### Dataset records

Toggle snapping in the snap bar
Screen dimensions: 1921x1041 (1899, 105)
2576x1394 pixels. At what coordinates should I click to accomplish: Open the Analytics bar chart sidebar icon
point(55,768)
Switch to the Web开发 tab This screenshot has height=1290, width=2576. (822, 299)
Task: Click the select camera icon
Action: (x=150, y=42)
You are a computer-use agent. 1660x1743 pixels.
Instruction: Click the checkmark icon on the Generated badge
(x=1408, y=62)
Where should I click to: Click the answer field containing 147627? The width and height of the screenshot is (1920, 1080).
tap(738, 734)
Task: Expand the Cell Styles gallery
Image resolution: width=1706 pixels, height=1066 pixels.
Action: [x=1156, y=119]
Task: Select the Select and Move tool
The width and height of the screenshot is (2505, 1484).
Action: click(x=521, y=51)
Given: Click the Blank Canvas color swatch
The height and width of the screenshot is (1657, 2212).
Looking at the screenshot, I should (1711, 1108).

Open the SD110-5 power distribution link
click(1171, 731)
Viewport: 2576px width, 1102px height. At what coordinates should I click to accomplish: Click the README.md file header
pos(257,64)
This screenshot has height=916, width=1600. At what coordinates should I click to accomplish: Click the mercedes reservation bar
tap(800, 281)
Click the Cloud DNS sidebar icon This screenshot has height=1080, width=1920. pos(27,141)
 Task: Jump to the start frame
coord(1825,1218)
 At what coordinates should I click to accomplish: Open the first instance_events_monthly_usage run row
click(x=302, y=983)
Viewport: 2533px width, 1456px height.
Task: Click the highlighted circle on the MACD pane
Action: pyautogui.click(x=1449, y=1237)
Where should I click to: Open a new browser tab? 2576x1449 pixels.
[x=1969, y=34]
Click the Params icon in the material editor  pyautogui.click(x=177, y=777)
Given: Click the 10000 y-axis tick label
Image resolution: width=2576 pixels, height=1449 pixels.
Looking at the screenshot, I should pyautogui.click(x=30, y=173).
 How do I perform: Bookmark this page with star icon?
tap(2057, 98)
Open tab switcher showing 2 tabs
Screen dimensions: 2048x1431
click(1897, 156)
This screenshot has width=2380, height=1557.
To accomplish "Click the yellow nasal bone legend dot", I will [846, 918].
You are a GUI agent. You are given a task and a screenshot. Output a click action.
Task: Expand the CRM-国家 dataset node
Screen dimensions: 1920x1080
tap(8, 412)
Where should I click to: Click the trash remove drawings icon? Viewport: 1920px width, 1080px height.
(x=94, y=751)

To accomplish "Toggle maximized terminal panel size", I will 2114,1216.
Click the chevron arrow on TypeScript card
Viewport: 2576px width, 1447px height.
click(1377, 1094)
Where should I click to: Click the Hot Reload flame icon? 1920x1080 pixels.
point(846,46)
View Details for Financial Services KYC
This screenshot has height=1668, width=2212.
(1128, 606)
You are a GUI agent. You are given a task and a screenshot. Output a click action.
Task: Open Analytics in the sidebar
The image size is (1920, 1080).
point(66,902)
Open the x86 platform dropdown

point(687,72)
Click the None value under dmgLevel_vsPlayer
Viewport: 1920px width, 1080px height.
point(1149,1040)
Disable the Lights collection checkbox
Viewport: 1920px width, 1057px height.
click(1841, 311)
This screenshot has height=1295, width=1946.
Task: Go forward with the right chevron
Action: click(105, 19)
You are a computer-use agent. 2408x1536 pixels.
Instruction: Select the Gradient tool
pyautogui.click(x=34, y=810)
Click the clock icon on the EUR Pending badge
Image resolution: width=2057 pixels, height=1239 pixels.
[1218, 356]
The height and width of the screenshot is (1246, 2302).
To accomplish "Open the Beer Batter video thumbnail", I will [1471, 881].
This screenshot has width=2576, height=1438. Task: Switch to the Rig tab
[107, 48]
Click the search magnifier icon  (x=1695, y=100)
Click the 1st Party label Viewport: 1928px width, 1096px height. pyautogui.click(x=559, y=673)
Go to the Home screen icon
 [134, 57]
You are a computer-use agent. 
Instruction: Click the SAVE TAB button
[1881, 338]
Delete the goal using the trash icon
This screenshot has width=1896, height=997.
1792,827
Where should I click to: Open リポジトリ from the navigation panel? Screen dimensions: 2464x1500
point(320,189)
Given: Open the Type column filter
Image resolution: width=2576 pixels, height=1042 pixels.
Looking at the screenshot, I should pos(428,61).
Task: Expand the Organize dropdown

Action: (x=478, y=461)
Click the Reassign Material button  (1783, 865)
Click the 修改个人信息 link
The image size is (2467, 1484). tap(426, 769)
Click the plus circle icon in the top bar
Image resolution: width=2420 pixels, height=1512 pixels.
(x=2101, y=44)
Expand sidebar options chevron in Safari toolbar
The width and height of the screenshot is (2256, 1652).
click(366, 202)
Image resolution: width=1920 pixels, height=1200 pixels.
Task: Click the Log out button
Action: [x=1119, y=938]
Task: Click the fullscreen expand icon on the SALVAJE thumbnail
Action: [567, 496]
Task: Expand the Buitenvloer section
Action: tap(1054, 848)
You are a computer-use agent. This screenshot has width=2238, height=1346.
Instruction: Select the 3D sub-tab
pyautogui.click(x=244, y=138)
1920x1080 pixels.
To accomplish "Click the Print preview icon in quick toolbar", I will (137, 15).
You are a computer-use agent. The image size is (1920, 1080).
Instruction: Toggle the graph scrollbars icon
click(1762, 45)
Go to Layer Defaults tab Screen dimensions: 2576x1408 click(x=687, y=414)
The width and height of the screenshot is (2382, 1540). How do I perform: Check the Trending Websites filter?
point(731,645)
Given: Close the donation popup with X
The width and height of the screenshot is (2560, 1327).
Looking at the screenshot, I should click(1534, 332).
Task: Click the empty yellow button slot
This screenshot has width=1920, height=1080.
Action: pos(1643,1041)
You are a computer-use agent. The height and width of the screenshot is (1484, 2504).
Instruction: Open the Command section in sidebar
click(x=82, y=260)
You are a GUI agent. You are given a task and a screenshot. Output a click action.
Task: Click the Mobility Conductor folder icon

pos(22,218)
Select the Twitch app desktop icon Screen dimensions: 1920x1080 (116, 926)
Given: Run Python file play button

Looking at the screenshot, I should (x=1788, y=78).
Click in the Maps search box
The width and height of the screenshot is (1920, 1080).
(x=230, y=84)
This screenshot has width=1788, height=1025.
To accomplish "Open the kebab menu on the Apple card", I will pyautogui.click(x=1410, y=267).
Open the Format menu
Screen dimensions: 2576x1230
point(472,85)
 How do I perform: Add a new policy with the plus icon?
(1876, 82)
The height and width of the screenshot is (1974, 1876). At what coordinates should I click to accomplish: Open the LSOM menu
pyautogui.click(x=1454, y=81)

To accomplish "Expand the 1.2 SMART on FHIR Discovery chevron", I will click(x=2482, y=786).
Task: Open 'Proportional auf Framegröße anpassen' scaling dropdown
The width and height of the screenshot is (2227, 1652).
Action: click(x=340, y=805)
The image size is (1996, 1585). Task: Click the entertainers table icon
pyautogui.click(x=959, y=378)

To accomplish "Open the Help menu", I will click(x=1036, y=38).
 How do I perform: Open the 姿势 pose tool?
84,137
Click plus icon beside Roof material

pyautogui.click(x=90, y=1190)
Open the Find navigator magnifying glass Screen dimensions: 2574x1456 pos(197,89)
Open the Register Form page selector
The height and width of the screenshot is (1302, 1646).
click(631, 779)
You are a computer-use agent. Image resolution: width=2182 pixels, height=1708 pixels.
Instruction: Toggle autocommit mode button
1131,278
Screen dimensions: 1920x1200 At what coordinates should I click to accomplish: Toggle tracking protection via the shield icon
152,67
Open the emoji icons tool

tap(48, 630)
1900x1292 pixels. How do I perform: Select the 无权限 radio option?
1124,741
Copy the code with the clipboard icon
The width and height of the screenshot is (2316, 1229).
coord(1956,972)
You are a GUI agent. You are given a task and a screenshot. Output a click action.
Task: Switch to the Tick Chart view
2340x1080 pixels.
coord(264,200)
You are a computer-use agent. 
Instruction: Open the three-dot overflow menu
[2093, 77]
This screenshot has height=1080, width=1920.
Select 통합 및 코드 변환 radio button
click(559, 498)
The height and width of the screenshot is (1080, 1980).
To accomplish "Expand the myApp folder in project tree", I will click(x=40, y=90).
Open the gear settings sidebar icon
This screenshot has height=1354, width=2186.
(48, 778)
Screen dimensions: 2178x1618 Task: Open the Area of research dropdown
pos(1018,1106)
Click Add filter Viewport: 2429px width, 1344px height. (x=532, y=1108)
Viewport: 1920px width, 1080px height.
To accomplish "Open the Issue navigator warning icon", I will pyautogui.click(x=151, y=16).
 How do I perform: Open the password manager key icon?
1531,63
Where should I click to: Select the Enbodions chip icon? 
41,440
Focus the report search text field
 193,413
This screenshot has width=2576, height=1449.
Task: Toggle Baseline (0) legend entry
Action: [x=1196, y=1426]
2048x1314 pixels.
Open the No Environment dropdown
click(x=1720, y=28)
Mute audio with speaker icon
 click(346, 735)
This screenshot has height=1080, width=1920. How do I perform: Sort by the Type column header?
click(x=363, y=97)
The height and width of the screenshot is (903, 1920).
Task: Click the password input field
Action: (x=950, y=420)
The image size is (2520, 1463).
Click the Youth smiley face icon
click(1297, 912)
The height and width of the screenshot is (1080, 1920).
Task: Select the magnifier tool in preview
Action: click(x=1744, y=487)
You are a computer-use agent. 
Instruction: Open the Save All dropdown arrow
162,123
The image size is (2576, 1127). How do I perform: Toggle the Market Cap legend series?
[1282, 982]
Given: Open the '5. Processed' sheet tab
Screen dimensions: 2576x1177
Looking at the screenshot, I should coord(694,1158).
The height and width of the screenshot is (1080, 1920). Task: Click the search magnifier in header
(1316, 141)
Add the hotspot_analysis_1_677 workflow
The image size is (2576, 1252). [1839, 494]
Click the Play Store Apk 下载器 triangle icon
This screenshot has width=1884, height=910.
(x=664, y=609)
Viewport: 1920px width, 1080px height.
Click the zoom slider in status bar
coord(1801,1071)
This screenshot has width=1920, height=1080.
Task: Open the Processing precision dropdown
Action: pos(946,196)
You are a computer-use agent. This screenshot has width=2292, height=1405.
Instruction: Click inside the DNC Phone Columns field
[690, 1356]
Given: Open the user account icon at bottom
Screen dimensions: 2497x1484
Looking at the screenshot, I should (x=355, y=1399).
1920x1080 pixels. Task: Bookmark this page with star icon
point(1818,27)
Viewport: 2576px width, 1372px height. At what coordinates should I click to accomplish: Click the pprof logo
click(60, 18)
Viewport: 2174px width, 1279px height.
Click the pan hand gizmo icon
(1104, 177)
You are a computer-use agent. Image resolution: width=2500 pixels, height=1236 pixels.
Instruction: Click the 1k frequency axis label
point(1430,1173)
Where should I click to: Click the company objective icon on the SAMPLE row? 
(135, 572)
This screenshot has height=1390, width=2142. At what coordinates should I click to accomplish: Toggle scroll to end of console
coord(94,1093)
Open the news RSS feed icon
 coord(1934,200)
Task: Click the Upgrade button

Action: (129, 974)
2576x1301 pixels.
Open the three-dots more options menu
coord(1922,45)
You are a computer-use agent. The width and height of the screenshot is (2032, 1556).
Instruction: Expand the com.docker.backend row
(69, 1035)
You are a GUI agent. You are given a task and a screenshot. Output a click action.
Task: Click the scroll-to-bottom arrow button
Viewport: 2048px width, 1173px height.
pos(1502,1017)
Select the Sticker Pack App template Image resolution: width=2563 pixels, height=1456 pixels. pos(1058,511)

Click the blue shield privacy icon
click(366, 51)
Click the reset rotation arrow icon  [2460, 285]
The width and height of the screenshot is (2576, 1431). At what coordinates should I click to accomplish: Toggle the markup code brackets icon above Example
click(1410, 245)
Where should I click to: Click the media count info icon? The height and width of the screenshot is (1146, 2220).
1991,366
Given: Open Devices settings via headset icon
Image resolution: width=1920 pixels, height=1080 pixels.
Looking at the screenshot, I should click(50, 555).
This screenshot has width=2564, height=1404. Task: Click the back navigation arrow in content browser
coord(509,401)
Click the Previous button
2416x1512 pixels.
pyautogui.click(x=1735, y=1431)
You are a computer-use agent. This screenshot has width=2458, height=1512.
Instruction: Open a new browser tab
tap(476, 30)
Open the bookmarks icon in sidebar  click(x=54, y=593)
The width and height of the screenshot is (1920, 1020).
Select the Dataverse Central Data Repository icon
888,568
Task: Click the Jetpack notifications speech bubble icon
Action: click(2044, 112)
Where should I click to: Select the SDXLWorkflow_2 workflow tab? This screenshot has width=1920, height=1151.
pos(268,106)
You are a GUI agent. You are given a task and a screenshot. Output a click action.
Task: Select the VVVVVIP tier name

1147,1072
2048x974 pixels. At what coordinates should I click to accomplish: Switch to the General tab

######

Show a copy of each line from the records above in which the string "yellow" occurs.

To accomplish "Click the yellow nasal bone legend dot", I will [846, 918].
Task: Click the empty yellow button slot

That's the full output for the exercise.